A bionic hand fitted with a camera that allows the wearer to reach for objects without thinking, will be tested by patients at a British hospital.
“Using computer vision, we have developed a bionic hand which can respond automatically — in fact, just like a real hand,” said Dr Kianoush Nazarpour, a senior lecturer at Newcastle University and coauthor of a study on the device. “The user can reach out and pick up a cup or a biscuit with nothing more than a quick glance in the right direction.”
The hand has already been tested on a few amputees and now the Newcastle University team is working to offer the “’hands with eyes” to patients at Newcastle’s Freeman Hospital.
The camera “’sees” an object, picks the most appropriate grasp and sends a signal to the hand — all within a matter of milliseconds and 10 times faster than any other limb currently on the market, the university said.
The work is part of a larger research project to develop a bionic hand that can sense pressure and temperature and transmit the information back to the brain.
The goal is to develop electronic devices that connect to the forearm neural networks to allow two-way communications with the brain.

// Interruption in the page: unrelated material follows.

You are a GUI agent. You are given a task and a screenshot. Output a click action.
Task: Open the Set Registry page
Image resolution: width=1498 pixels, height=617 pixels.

The electrodes in the bionic limb would wrap around the nerve endings in the arm to establish direct communication between the brain and the prosthesis.
The “hand that sees” is an interim solution that will bridge the gap between current designs and the future, Nazarpour said.
“It’s a stepping stone towards our ultimate goal,” he says. “But importantly, it’s cheap and it can be implemented soon because it doesn’t require new prosthetics — we can just adapt the ones we have.”
A study on the new device is published in the Journal of Neural Engineering.